I want to present a perspective on this spiritual discipline from the Book of Esther.
The events in the Book of Esther are during the post-exilic period about the Jews who did not return to Jerusalem after the Babylonian exile but stayed in Babylon during the reign of King Xerxes. Esther was a Jew whose family was among those who stayed in Babylon. She was the cousin of Mordecai, who adopted Esther as his daughter when her parents died. Following Mordecai’s direction, she kept her family background and nationality a secret. Esther eventually became queen to King Xerxes and Mordecai was a palace official to the king.
Over time, a conflict brewed between Mordecai and Haman, the most powerful official in the empire. The conflict escalated to the point that Haman devised a plot to destroy Mordecai, also including all the Jews in the entire empire. Haman persuaded the king to write a decree to have a certain group of people who did not obey the king’s law to all be slaughtered on a single day. King Xerxes signed and sealed the decree without knowledge it targeted the Jews.

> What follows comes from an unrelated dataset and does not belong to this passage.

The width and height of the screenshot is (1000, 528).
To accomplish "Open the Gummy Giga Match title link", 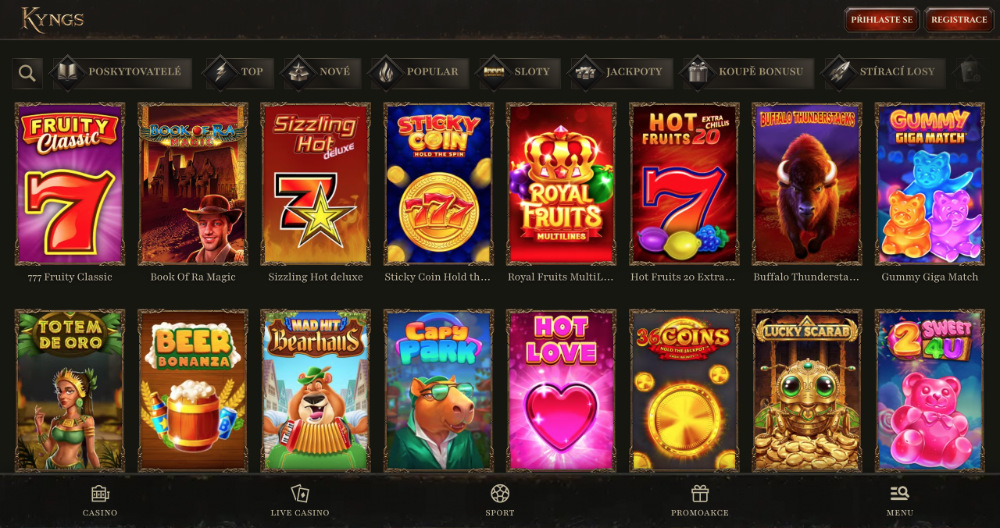I will click(x=929, y=277).
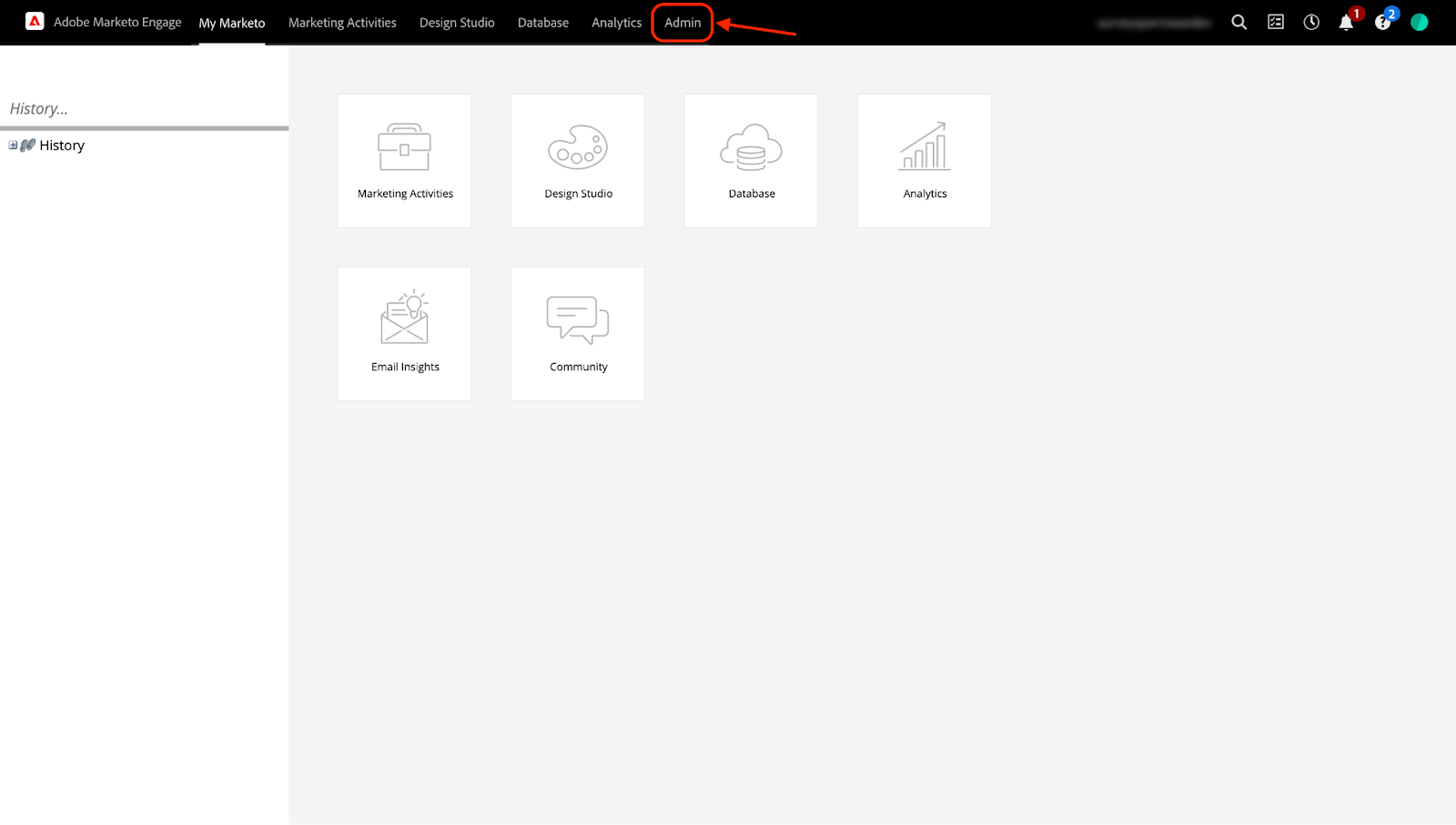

At this juncture, Mordecai asked for Queen Esther’s help directing her to go to the king to beg for mercy and plead for her people. The issue regarding Mordecai’s request was that Esther did not have unlimited access to the king; she couldn’t just go to the king without being summoned. Esther must decide to risk her life by going to the king, unsummoned. Yet, if she decided not to act, for certain she would lose her life. This was a decision with serious consequences. Just like us many times, at this point Esther couldn’t see the happy ending of the story from the frightening, unnerving middle.
Esther was challenged with an unsure undertaking that is resolved by a resignation to the providence of God. She implored all the Jews, herself included, to fast three days in hope that it would result in divine favor.
After the three-day fast, Esther put on her royal attire, went and stood in front of the king’s quarters in full view. When seen by the king, she obtained his favor and was welcomed to approach him. From that point in the story to its end, God turned everything in their favor.
The story of Esther presents fasting as a spiritual discipline that expresses faith in God, which can result in the favor of God.